Cuando una persona sobrevive a un ACV, la gran pregunta para la familia no es solo si logró salir del hospital, sino cómo volverá a vivir. Durante mucho tiempo hemos entendido la rehabilitación como un conjunto estándar de sesiones post-alta. Kinesiología, terapia ocupacional y fonoaudiología son vitales, pero hoy sabemos que fracasan si se entregan de manera rígida o fragmentada.

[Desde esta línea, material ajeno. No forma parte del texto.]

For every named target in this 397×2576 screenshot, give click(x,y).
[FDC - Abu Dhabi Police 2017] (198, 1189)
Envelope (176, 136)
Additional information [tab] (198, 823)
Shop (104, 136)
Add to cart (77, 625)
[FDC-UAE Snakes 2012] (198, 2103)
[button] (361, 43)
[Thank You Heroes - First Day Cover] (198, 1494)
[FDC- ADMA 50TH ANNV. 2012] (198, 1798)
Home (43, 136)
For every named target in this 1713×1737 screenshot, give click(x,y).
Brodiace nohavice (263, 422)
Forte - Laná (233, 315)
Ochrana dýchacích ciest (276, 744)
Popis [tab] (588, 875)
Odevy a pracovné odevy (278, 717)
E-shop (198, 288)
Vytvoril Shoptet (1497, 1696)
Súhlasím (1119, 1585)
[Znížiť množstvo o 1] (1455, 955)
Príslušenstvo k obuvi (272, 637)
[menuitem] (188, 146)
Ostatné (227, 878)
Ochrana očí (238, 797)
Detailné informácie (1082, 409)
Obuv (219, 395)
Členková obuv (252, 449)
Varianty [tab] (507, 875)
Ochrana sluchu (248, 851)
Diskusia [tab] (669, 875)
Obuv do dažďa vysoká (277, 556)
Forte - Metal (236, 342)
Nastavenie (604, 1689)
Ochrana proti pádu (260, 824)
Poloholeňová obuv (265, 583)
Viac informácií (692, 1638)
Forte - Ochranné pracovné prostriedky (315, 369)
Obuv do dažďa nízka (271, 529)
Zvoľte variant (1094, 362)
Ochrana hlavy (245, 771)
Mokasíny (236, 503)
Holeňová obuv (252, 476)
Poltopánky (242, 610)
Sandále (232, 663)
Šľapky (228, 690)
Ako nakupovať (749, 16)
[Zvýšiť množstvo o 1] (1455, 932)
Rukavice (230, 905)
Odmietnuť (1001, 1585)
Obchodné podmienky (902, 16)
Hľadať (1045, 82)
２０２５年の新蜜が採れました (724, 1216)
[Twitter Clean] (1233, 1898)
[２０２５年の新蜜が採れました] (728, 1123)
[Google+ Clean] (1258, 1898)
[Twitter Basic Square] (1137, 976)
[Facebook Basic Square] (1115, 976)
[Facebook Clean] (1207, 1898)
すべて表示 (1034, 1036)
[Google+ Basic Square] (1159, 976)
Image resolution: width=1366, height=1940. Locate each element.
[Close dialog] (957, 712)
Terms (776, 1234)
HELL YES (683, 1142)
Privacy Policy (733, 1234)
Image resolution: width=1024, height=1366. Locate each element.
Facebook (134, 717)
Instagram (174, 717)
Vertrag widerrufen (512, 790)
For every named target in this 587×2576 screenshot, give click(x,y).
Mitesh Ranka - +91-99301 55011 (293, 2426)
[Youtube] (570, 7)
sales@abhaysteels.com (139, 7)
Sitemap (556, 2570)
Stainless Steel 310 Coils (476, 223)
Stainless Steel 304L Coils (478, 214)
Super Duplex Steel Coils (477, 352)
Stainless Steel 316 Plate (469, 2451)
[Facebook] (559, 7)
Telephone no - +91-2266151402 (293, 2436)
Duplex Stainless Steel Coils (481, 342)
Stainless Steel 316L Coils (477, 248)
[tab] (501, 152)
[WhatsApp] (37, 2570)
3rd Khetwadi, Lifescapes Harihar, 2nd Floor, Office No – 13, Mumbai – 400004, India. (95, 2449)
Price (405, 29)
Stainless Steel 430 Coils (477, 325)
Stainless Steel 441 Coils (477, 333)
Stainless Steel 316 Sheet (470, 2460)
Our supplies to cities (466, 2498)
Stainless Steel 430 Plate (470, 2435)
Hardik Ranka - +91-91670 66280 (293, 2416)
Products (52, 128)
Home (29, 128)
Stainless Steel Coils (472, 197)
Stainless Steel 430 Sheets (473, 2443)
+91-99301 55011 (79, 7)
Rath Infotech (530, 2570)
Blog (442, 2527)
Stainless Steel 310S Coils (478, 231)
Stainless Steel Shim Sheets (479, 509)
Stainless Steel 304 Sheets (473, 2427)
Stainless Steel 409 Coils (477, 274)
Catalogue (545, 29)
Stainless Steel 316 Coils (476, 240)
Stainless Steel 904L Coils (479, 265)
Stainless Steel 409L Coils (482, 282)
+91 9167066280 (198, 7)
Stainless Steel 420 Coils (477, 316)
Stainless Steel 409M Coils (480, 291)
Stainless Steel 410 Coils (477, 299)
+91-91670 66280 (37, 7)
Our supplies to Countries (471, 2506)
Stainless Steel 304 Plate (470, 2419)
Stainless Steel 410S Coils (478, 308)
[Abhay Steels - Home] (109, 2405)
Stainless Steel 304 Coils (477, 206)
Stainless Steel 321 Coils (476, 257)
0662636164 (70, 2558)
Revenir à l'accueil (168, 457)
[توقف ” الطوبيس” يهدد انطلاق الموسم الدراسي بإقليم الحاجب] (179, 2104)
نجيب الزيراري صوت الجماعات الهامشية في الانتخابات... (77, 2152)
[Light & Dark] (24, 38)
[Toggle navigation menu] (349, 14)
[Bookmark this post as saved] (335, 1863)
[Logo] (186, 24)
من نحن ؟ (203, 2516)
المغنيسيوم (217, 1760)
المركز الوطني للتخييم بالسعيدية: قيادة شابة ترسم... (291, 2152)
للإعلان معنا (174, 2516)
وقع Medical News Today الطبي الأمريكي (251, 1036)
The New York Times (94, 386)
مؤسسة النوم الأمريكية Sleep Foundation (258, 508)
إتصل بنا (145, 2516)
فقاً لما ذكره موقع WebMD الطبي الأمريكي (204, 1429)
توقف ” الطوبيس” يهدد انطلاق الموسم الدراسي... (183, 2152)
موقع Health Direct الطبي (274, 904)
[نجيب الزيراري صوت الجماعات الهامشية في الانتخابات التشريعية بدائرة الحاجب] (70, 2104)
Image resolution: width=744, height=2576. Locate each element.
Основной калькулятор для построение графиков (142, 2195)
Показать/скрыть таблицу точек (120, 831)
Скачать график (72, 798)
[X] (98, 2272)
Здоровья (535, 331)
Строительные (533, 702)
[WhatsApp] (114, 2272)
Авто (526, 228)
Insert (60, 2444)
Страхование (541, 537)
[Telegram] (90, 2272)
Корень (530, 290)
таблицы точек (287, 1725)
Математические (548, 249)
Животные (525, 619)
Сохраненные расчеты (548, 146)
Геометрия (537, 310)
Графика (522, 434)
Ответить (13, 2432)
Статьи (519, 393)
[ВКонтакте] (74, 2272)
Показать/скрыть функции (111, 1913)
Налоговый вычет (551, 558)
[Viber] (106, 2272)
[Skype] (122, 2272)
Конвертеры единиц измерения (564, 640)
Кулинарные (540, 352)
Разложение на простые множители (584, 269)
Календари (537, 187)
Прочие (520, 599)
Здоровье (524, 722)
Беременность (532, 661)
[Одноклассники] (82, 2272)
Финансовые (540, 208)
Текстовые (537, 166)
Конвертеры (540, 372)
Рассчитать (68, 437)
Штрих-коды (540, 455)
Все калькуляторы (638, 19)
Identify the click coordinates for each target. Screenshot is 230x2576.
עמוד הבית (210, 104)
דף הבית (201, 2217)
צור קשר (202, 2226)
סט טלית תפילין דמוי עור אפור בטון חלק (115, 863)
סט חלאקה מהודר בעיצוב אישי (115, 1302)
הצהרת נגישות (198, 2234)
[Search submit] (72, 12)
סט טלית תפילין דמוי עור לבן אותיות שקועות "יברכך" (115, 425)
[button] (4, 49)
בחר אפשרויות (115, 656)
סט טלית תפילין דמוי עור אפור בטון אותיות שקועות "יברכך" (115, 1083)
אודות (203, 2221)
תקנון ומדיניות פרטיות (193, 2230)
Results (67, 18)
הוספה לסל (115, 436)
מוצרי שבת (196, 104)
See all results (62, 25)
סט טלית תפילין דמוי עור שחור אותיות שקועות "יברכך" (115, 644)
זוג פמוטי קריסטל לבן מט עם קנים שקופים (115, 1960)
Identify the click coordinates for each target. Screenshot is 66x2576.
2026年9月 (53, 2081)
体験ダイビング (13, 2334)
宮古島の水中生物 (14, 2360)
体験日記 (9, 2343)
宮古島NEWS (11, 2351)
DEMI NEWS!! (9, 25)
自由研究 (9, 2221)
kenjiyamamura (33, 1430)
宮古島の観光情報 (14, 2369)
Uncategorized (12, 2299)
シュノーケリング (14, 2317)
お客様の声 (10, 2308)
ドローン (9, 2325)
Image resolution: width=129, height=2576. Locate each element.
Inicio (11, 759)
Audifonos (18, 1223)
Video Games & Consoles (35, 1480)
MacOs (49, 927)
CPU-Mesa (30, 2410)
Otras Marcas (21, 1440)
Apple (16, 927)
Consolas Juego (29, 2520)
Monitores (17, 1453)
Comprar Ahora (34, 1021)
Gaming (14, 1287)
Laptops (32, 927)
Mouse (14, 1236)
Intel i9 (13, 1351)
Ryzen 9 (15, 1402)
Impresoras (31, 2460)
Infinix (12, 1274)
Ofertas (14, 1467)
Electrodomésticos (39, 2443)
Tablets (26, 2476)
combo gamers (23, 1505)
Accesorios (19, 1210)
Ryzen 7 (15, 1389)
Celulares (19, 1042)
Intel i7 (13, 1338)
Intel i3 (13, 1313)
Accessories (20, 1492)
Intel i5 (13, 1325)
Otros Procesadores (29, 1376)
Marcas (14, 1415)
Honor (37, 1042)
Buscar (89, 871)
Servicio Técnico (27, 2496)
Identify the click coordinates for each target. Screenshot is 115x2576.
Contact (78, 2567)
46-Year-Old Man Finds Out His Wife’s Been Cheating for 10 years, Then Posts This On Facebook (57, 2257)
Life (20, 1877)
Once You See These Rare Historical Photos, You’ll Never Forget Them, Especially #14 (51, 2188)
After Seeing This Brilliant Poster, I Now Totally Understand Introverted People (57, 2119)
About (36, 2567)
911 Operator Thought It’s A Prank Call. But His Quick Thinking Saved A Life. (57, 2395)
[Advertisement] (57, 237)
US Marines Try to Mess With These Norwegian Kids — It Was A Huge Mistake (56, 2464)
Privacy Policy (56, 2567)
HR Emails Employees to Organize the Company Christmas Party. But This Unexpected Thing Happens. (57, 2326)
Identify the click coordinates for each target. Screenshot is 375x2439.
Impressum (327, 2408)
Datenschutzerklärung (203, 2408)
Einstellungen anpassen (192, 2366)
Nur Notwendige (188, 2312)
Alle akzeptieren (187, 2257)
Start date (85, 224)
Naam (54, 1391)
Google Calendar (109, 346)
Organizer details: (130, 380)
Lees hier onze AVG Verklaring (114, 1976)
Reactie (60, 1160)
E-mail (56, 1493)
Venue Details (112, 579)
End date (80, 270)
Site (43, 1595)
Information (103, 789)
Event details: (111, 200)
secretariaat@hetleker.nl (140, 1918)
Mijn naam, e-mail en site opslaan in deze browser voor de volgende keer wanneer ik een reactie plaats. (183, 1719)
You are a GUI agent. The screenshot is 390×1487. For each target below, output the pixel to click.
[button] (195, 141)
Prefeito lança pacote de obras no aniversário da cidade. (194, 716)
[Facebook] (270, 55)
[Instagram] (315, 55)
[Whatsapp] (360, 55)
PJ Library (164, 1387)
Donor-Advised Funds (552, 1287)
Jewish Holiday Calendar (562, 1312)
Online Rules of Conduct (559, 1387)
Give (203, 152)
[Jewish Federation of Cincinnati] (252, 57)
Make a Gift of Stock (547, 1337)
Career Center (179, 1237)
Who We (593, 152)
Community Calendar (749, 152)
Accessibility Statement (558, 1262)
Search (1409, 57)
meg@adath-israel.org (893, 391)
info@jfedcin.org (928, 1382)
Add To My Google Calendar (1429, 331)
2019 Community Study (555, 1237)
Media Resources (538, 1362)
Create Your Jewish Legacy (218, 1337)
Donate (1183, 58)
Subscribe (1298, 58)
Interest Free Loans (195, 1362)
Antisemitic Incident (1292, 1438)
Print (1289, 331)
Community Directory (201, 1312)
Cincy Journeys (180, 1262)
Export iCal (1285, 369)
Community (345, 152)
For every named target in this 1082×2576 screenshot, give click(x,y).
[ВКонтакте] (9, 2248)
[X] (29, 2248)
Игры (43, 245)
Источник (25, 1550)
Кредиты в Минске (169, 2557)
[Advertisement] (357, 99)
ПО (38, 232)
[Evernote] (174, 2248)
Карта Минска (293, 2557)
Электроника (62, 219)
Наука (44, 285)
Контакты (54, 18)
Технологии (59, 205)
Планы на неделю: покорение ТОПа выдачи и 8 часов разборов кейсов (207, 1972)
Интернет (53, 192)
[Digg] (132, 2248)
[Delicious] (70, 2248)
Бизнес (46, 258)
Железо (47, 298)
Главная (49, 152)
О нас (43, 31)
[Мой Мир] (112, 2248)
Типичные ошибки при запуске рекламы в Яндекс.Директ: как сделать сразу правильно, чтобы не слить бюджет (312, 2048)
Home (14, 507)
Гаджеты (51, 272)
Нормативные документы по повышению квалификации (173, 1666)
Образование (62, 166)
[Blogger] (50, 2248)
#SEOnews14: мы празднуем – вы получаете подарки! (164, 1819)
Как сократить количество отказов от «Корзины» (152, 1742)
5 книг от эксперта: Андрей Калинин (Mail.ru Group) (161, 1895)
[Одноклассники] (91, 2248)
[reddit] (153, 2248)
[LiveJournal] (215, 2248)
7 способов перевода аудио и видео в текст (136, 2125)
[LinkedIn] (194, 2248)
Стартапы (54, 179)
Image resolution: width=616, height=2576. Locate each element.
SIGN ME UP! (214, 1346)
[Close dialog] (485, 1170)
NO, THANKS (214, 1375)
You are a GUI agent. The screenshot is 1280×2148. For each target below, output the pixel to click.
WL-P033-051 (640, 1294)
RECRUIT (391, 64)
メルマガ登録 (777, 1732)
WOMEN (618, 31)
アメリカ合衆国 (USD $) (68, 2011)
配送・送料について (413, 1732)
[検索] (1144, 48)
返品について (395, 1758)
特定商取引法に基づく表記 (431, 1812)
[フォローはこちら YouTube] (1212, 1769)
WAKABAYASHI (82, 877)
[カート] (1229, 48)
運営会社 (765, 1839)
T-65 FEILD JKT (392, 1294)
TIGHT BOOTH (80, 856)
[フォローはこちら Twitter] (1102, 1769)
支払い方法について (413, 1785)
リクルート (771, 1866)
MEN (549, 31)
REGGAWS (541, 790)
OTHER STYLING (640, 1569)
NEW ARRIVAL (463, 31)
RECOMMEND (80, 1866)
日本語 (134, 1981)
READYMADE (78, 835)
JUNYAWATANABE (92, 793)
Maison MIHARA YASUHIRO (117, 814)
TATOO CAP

La normativa actual es un reflejo de este problema. Estamos enfrentando la recuperación del cerebro con reglas que ofrecen un paquete genérico de sesiones, asumiendo que todos los pacientes se recuperan al mismo ritmo. Cuando ese plazo arbitrario se acaba, al paciente se le declara un «estancamiento clínico», cerrándole la puerta a la familia en su momento de mayor vulnerabilidad.
Pero la neurociencia actual demuestra que la neuroplasticidad no tiene fecha de caducidad. Un cerebro lesionado no requiere un «pack estándar»; exige hiperpersonalización, intensidad y tecnología como multiplicador de fuerza.
La rehabilitación no puede limitarse a manuales genéricos. Cada paciente tiene un entorno y objetivos funcionales únicos. Por eso, en la práctica clínica moderna -como la que impulsamos en INDOMA trabajando junto a equipos médicos internacionales- el tratamiento no se adivina. Cada caso se somete a la evaluación de un comité clínico especializado. Son ellos, con evidencia en mano, quienes definen el plan multidisciplinario exacto que la persona necesita semana a semana, sumando herramientas como neuromodulación o seguimiento remoto cuando amerite.
Muchas veces, el mal llamado «estancamiento» no es más que falta de intensidad o de objetivos específicos. El modelo de atención estandarizado ya cumplió un ciclo. Necesitamos que el sistema de salud transite desde un enfoque que solo garantiza «sobrevivir» hacia uno que asegure la funcionalidad a largo plazo.
Sobrevivir a un ACV es un logro enorme, pero no debe ser el punto final de nuestra responsabilidad clínica. El sistema nos enseñó a salvar vidas; ahora tiene que actualizarse para enseñarnos cómo devolverlas.